Clint opened his mouth but he couldn't force the words out.

"You realize that if I release you and you swan off the top of STARK Tower it's on me, right?" Fury demanded angrily.

"I don't think Stark likes me enough to let me back in his place after I busted it up, sir," Clint declared softly. Fury let out a string of expletives as he leaned back in his chair, staring at the ceiling. Clint drew in a shaky breath and another, his heart beating wildly like a caged bird in the silence that filled the room. He would swear Fury could hear the thudding, he had to, it was ringing in Clint's ears so loudly he could barely hear.
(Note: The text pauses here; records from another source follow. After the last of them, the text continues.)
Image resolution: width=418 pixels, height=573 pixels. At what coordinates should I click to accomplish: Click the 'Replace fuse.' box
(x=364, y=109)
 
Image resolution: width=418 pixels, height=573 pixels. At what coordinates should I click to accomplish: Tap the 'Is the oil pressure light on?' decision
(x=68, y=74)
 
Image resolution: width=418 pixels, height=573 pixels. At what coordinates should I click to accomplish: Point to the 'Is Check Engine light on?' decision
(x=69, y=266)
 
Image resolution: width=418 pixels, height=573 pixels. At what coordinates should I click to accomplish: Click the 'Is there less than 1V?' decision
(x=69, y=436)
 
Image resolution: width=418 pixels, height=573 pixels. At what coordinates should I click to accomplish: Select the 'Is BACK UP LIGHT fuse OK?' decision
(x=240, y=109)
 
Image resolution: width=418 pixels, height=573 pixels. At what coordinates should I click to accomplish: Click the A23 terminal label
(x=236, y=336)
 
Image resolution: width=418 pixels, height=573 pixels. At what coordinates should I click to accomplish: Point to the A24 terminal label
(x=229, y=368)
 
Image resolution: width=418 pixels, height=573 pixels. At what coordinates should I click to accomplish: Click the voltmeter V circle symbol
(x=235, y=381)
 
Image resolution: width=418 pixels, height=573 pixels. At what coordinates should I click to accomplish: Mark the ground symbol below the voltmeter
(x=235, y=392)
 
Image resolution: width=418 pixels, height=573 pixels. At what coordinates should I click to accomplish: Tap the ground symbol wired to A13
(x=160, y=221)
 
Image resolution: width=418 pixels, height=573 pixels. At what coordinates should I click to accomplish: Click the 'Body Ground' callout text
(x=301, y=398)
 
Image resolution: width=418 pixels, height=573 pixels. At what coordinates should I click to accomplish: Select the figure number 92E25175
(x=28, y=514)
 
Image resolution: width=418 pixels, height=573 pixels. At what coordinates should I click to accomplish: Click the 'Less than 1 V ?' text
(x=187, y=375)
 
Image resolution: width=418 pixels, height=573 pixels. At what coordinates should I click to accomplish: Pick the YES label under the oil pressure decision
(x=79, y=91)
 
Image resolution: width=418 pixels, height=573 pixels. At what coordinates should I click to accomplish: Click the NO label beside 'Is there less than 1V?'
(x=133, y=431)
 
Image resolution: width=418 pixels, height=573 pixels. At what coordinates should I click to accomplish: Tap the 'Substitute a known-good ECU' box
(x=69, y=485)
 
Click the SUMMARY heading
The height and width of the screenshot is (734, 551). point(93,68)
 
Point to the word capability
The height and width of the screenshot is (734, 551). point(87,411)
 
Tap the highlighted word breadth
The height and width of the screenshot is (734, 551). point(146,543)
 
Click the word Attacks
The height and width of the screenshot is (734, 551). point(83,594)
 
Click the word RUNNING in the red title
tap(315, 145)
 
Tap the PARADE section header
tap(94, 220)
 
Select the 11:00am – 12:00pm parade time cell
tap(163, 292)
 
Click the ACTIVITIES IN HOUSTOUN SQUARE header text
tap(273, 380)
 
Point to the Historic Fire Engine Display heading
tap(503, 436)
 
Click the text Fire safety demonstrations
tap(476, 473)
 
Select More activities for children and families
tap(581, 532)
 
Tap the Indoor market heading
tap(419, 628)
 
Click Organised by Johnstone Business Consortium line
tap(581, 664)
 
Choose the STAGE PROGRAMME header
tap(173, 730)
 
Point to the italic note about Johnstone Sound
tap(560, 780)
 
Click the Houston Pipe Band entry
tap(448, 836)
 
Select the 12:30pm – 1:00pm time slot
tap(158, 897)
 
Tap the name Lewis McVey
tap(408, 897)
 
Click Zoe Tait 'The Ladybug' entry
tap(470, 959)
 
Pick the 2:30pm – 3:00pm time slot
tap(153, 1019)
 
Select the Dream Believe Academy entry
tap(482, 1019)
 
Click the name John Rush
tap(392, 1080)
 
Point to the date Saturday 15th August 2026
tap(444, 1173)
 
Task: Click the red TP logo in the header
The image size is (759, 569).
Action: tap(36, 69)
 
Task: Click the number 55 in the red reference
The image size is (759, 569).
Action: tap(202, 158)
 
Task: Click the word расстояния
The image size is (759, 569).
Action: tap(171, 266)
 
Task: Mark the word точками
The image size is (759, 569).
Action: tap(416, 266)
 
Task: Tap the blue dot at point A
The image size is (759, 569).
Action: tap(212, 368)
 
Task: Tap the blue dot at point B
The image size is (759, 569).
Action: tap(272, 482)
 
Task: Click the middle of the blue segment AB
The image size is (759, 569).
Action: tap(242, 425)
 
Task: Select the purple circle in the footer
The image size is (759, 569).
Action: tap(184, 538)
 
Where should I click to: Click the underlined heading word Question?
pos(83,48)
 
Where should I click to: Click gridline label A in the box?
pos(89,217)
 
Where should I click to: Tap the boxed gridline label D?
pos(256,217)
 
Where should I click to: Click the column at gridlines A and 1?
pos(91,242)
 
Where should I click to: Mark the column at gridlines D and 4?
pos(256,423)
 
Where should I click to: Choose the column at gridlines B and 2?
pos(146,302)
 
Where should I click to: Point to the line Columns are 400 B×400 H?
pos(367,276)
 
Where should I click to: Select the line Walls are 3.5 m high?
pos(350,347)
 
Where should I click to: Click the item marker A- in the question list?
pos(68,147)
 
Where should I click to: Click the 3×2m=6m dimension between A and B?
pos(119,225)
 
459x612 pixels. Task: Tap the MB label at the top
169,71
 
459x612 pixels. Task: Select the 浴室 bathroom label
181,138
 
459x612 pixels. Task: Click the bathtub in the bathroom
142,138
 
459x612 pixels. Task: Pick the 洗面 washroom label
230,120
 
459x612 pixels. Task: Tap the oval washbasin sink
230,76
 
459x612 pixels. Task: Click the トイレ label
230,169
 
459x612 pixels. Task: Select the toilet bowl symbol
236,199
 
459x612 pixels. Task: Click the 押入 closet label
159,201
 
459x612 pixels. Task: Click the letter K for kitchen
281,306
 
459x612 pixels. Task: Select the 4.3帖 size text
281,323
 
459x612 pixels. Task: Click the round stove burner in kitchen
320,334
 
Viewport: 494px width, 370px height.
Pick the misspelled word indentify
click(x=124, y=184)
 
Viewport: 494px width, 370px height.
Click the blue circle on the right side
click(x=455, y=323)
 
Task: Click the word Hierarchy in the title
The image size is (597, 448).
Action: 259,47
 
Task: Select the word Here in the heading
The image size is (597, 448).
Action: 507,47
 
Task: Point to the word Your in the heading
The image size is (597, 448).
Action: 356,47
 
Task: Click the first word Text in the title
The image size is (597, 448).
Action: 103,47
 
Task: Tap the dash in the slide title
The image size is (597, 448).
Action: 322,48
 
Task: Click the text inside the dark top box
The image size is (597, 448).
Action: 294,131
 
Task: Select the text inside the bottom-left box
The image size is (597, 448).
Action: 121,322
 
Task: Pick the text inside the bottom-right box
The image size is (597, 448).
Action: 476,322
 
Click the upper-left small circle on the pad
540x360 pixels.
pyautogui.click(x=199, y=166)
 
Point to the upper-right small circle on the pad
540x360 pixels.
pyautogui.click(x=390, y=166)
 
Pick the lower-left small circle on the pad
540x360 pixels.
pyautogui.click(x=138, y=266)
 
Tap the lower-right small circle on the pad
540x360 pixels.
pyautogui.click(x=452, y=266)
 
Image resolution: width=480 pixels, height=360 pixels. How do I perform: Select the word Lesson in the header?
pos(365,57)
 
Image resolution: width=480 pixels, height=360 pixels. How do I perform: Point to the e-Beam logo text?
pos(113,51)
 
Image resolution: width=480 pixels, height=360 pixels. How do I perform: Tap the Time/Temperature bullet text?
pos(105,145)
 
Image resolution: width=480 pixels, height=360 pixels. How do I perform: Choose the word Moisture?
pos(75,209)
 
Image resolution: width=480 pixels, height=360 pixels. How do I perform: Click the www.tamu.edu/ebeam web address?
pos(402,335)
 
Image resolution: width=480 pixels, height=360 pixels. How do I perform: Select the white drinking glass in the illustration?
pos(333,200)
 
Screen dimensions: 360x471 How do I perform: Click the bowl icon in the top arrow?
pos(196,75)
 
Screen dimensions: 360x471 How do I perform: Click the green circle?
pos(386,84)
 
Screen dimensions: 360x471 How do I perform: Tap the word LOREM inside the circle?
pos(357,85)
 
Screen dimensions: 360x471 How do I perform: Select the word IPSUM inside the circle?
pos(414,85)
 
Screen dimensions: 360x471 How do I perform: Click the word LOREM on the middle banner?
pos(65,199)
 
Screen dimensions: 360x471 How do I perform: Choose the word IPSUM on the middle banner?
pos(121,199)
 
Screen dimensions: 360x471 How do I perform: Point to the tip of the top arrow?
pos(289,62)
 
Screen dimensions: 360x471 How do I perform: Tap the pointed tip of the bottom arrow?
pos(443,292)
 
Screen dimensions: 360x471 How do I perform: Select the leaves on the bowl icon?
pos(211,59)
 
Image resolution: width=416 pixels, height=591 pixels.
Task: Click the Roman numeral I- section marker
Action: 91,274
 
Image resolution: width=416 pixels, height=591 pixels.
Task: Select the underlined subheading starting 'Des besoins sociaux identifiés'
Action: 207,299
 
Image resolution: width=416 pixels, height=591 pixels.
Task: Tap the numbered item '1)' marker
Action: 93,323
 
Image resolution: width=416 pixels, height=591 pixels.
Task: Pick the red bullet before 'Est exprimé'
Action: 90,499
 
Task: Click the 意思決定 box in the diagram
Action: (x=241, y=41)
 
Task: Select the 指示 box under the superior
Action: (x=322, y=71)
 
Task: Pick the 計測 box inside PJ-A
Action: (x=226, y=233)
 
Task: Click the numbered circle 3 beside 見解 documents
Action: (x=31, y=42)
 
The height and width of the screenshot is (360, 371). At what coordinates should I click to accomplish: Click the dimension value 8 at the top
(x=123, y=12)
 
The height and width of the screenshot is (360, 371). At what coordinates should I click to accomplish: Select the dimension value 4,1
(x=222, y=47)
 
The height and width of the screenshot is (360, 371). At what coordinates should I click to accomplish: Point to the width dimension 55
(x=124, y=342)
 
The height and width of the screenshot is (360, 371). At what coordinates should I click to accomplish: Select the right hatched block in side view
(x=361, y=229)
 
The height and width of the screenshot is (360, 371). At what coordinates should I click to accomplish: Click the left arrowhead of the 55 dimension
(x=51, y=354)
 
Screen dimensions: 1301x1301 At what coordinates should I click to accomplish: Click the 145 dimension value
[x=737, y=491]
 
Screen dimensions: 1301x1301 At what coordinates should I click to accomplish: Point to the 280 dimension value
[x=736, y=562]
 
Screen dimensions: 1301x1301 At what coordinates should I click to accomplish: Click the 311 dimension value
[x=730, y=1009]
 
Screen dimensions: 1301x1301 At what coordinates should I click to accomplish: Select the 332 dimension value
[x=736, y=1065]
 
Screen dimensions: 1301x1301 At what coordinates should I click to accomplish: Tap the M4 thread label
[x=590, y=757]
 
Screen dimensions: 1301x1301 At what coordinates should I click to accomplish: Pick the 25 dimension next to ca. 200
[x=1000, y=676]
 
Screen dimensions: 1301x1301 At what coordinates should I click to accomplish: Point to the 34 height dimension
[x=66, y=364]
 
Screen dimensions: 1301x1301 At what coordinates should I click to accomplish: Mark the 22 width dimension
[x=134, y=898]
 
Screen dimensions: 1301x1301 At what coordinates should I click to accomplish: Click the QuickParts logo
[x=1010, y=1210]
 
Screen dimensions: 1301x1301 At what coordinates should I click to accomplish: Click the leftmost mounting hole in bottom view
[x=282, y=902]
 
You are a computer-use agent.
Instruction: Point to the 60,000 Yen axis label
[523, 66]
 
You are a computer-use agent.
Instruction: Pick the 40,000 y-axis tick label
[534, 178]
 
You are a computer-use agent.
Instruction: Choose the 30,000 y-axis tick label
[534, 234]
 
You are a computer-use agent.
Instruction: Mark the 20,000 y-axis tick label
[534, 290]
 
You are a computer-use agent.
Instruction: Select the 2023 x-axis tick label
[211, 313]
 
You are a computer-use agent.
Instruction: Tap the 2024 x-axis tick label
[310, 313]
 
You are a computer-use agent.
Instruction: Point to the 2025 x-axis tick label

"Sir?" he asked in confusion. Fury had spoken but Clint couldn't make out the words and he glanced up again to find the Director staring back at him.

"What do you need, Barton?" Fury repeated with a faint edge of impatience.

"Sir, I don't..."

"Agent, what's done is done," Fury snapped. "Now if I could go back and fix it I would, but somebody I owe is dead and the only thing he ever asked of me in all the years we've known each other is that I get you back and You. Are. Not. Back. So you tell me what you need to get your act together and I don't care what it is. I'll have you admitted to a civilian facility under a fake ID, I'll buy you a toy bow and some crayons, I will fly you to fucking Tahiti. You tell me what you need and it's done Barton. Goddamn it, do not make me let him down!"

Clint stared back at him, his voice lodged in his throat. Long moments passed and finally Fury let out a slow breath.

"Dismissed, Barton," he declared resignedly.


Clint's eyes bored into the screen, mapping each frozen instant. He'd done this a hundred times with dozens upon dozens of frames until he could close his eyes and replay each moment in horrible clarity. Of all the things he'd done, of all the things he'd had to do, truly awful things that he'd justified because it saved the lives of innocents. This was the one thing he couldn't forgive himself.

"I should have stopped this," he murmured, so softly the words barely passed his lips as he stared into his own blue tinged eyes.

"I'm sorry, sir?" JARVIS inquired, his tone contrite.

"Nothing Jay," Clint declared, running his fingers through his hair. "It's nothing."